Dataset entries:
----------
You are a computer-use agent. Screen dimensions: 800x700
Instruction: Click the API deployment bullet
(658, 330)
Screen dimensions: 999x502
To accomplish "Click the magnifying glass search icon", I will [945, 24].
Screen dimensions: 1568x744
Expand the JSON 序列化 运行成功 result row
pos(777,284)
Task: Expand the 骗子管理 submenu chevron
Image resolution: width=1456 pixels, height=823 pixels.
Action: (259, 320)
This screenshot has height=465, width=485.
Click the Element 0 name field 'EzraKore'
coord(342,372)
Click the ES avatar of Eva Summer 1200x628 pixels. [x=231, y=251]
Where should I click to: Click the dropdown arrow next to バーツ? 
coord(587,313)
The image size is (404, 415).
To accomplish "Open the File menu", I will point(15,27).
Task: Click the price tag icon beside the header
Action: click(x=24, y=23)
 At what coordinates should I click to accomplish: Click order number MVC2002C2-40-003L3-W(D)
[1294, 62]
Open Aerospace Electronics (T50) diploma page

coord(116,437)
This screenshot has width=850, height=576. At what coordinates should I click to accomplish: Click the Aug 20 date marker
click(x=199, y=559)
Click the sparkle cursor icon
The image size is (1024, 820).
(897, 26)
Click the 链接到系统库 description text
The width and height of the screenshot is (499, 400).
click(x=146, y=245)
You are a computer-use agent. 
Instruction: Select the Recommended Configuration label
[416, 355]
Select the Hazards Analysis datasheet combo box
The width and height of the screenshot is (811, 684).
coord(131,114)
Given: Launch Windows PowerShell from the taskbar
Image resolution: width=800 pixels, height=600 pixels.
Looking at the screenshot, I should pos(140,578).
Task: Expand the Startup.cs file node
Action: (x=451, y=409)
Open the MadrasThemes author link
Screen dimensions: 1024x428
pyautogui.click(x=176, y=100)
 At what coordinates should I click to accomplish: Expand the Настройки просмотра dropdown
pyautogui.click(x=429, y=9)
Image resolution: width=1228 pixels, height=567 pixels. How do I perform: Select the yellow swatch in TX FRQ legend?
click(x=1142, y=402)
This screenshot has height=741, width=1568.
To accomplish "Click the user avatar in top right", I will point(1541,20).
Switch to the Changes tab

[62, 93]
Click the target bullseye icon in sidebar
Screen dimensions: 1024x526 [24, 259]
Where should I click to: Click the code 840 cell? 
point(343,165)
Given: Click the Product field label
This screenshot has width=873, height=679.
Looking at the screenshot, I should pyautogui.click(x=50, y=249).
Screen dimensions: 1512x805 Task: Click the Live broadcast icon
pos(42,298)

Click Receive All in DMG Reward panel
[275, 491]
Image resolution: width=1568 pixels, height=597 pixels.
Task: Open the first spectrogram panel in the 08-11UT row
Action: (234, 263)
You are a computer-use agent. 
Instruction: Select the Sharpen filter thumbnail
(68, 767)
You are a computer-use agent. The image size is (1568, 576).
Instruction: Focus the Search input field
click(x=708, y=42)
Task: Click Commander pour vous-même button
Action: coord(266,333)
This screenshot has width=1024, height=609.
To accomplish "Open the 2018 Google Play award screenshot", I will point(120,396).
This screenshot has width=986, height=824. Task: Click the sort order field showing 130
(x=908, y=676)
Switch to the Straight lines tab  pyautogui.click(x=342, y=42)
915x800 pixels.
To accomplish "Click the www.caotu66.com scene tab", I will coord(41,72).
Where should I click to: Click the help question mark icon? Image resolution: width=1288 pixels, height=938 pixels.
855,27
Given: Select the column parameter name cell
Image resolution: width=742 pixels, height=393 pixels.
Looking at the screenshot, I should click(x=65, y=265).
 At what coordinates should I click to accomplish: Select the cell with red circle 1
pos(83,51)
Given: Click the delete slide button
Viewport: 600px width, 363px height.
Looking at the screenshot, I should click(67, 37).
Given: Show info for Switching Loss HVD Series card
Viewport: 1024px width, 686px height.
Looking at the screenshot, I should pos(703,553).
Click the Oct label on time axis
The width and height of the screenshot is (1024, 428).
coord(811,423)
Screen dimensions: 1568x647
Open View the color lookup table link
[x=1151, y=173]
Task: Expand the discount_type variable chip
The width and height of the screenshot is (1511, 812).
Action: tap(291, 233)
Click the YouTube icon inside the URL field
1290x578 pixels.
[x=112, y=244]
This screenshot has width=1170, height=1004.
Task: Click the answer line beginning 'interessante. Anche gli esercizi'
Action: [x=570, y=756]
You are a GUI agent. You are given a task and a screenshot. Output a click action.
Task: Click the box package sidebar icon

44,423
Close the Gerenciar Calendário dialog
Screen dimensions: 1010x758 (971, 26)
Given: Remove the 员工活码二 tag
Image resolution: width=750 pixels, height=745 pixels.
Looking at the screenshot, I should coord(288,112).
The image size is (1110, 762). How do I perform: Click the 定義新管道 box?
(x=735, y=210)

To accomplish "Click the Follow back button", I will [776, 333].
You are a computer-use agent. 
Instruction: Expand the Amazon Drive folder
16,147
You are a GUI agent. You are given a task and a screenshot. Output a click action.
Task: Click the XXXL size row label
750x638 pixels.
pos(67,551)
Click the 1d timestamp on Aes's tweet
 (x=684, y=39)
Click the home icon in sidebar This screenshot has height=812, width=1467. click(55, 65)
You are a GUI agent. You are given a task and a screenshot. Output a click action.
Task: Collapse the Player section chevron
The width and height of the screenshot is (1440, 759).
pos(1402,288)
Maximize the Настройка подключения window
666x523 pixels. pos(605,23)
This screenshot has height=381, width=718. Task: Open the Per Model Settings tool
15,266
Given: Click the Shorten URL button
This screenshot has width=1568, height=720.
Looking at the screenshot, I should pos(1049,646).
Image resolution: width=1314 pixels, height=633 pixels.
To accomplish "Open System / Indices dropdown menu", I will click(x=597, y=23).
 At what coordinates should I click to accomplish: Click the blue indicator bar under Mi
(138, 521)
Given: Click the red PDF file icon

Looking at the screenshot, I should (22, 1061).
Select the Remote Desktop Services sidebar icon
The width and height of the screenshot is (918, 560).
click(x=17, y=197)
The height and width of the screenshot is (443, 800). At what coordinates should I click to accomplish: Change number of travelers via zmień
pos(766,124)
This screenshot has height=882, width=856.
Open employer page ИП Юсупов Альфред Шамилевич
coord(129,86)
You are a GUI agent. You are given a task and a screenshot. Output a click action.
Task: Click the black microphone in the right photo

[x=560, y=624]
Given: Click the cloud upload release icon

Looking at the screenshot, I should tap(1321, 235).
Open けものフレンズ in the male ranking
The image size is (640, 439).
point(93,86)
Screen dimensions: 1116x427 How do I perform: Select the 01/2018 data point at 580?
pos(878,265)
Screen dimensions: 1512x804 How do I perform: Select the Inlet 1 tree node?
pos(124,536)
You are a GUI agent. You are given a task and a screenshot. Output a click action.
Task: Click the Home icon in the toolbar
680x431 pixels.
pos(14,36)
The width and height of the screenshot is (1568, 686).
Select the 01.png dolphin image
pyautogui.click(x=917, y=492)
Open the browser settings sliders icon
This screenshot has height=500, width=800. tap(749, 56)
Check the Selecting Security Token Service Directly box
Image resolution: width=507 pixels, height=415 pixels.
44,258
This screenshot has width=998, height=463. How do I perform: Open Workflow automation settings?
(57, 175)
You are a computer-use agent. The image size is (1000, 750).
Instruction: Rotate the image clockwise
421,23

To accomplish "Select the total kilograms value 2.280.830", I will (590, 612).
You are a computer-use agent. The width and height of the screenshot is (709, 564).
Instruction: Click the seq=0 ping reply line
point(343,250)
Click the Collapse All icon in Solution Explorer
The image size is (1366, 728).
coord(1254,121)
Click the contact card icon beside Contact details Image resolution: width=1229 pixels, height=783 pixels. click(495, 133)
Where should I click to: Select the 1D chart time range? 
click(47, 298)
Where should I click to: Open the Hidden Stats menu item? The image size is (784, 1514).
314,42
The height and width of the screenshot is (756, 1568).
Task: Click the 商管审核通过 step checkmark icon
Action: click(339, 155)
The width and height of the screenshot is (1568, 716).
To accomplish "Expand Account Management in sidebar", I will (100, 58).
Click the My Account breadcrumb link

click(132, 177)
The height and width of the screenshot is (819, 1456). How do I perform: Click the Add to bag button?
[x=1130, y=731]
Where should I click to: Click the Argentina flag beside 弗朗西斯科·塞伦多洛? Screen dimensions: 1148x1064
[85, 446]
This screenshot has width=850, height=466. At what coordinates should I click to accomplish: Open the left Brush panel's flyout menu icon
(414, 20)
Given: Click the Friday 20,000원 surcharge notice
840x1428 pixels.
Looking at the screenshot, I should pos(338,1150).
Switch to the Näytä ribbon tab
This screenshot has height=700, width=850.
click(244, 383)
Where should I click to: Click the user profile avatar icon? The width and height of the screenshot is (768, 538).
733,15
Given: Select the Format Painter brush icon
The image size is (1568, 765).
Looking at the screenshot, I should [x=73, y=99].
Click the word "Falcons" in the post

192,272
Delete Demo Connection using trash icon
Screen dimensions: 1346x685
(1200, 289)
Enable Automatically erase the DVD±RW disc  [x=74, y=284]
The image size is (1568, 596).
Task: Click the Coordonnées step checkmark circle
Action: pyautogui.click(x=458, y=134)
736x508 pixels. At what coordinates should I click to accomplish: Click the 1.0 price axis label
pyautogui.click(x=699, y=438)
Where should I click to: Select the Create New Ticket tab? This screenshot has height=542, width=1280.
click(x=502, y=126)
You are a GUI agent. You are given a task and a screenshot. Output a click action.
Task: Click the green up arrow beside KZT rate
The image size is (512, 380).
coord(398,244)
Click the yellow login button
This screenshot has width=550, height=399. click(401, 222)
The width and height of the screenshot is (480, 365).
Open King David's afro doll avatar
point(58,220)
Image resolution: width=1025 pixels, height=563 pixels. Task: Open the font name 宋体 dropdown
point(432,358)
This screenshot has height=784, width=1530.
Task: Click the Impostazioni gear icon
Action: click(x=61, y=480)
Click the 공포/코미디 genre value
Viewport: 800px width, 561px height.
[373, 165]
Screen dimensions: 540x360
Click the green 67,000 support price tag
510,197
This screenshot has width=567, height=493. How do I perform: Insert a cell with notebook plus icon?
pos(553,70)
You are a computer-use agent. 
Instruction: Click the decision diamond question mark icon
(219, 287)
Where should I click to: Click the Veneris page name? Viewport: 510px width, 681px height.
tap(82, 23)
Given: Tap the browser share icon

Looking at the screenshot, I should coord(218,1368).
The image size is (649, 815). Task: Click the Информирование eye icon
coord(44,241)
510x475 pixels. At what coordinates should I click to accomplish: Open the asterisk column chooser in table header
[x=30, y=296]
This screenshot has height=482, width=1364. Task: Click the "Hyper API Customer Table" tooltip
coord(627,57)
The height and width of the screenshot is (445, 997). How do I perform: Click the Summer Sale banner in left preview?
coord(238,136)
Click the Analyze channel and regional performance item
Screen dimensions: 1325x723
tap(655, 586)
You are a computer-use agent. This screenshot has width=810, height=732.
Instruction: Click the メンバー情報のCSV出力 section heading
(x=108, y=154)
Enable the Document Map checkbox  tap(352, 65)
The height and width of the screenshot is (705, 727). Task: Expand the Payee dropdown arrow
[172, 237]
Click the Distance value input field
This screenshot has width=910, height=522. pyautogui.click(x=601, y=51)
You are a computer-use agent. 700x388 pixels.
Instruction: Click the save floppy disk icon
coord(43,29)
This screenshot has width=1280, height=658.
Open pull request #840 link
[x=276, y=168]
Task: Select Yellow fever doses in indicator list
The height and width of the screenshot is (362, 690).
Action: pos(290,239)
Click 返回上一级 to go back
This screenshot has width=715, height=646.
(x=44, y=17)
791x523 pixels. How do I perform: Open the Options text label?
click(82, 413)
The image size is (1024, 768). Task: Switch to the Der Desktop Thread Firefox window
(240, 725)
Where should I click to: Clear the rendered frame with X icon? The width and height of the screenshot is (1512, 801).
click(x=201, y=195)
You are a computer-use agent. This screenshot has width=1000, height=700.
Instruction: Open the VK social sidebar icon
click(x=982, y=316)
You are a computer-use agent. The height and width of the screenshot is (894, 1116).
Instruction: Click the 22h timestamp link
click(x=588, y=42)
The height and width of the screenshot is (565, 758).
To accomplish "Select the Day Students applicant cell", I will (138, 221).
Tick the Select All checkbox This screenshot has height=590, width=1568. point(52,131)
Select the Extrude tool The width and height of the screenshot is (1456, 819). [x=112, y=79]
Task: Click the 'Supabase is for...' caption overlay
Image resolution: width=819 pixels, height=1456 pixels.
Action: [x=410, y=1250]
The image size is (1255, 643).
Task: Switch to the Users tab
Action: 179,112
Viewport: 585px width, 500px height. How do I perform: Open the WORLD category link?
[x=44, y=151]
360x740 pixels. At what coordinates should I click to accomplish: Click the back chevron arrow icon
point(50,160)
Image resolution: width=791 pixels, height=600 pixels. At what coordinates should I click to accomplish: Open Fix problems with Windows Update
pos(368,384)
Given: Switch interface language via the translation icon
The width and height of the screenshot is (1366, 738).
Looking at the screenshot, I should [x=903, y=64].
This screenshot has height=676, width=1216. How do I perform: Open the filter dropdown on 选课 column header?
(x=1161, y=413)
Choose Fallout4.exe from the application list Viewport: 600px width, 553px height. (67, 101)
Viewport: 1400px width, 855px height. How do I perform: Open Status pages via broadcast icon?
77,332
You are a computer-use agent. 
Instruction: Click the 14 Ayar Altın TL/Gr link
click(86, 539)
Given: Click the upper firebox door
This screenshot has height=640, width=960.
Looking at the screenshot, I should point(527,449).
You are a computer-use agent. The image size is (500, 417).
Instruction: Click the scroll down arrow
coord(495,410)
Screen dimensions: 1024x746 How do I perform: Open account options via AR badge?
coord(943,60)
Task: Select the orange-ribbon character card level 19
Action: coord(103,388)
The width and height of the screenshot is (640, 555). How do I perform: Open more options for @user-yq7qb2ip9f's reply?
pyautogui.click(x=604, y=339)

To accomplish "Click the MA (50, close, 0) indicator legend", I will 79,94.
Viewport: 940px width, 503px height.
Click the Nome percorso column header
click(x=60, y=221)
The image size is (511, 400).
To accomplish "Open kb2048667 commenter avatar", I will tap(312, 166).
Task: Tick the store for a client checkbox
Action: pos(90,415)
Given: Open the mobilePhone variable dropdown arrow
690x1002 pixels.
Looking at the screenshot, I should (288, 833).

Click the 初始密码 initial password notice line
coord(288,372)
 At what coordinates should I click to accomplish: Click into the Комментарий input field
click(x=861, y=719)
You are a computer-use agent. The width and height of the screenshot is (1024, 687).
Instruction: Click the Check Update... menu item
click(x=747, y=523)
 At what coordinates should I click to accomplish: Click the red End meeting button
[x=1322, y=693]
----------
Your objective: The lines of the data, from the first through the one containing "Task: Expand the 骗子管理 submenu chevron", are to be transcribed exactly.

Solution to this exercise:
You are a computer-use agent. Screen dimensions: 800x700
Instruction: Click the API deployment bullet
(658, 330)
Screen dimensions: 999x502
To accomplish "Click the magnifying glass search icon", I will [945, 24].
Screen dimensions: 1568x744
Expand the JSON 序列化 运行成功 result row
pos(777,284)
Task: Expand the 骗子管理 submenu chevron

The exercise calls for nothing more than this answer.